Hernandez declined the district court’s invitation to speak on his own behalf.
After reviewing the sentencing factors in 18 U.S.C. § 3553(a), the district court
agreed with the parties’ recommendation, adopted the PSR, and imposed a
sentence of seventy-seven months’ imprisonment.
Under Anders, a court-appointed defense counsel who believes that an
appeal would be “wholly frivolous” may
submit a brief to the client and the appellate court indicating any
potential appealable issues based on the record. The client may then
choose to submit arguments to the court. The Court must then
conduct a full examination of the record to determine whether
defendant’s claims are wholly frivolous. If the court concludes after
such an examination that the appeal is frivolous, it may grant
counsel’s motion to withdraw and may dismiss the appeal.
United States v. Calderon, 428 F.3d 928, 930 (10th Cir. 2005) (citing Anders, 386
U.S. at 744).
We agree with counsel that there are no potentially meritorious issues on
appeal. There is no reason to believe that Hernandez’s plea was anything other
than knowing and voluntary. See Brady v. United States, 397 U.S. 742, 755-56
(1970). Hernandez had the opportunity to object to any facts contained in the
PSR, but did not do so. See Fed. R. Crim. P. 32(i)(3)(A) (permitting a sentencing
3
court to “accept any undisputed portion of the presentence report as a finding of
fact”).
We review Hernandez’s sentence for both procedural and substantive
reasonableness, as guided by the factors in § 3553(a). United States v. Atencio,
476 F.3d 1099, 1102 (10th Cir. 2007). The district court has significant
discretion in sentencing, and we will not disturb its judgment absent an abuse of
discretion. See Rita, — U.S. at —, 127 S. Ct. at 2465. In conjunction with this
standard of review, our practice has been to give sentences “properly calculated
under the Guidelines . . . a rebuttable presumption of reasonableness.” United
States v. Kristl, 437 F.3d 1050, 1054 (10th Cir. 2006). The Supreme Court
recently affirmed our application of the presumption of reasonableness to within-
Guidelines sentences, though it noted that this presumption is not binding. See
Rita, — U.S. at —, 127 S. Ct. at 2462-63.

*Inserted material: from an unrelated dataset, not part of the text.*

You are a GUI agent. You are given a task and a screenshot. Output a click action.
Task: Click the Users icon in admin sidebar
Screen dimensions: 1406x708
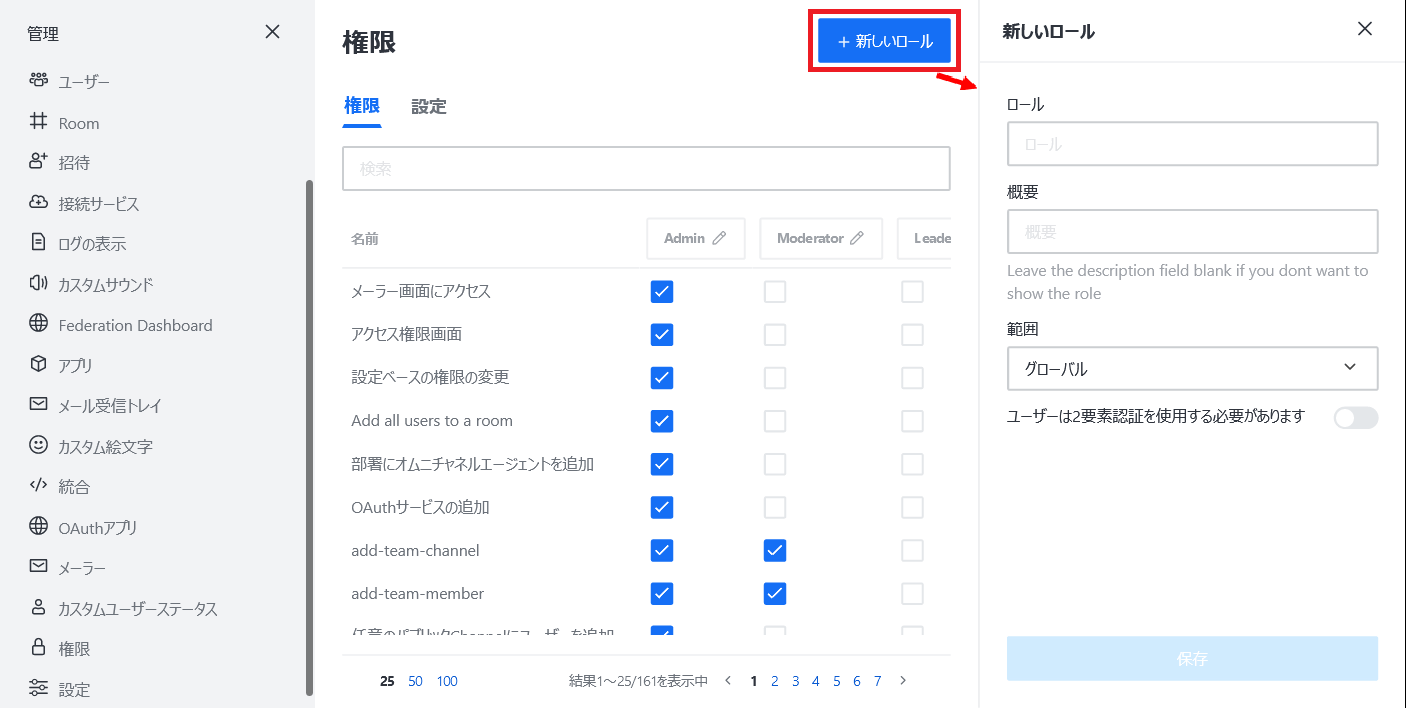tap(38, 80)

The district court sentenced Hernandez at the bottom of the presumptively
reasonable Guidelines range, and well below the statutory maximum of twenty
years’ imprisonment. Hernandez does not claim the Guidelines range itself was
improperly calculated, only that the district court failed to properly evaluate the
factors set forth in § 3553(a). However, there are no facts indicating that the
district court failed to take the factors in § 3553(a) into account in sentencing
Hernandez or was unreasonable in its evaluation. Hernandez was given the
opportunity to argue that the factors militated for a sentence below the Guidelines
4
range, and he chose not to do so. His counsel agreed with the recommendation of
the PSR that Hernandez be sentenced to seventy-seven months’ imprisonment.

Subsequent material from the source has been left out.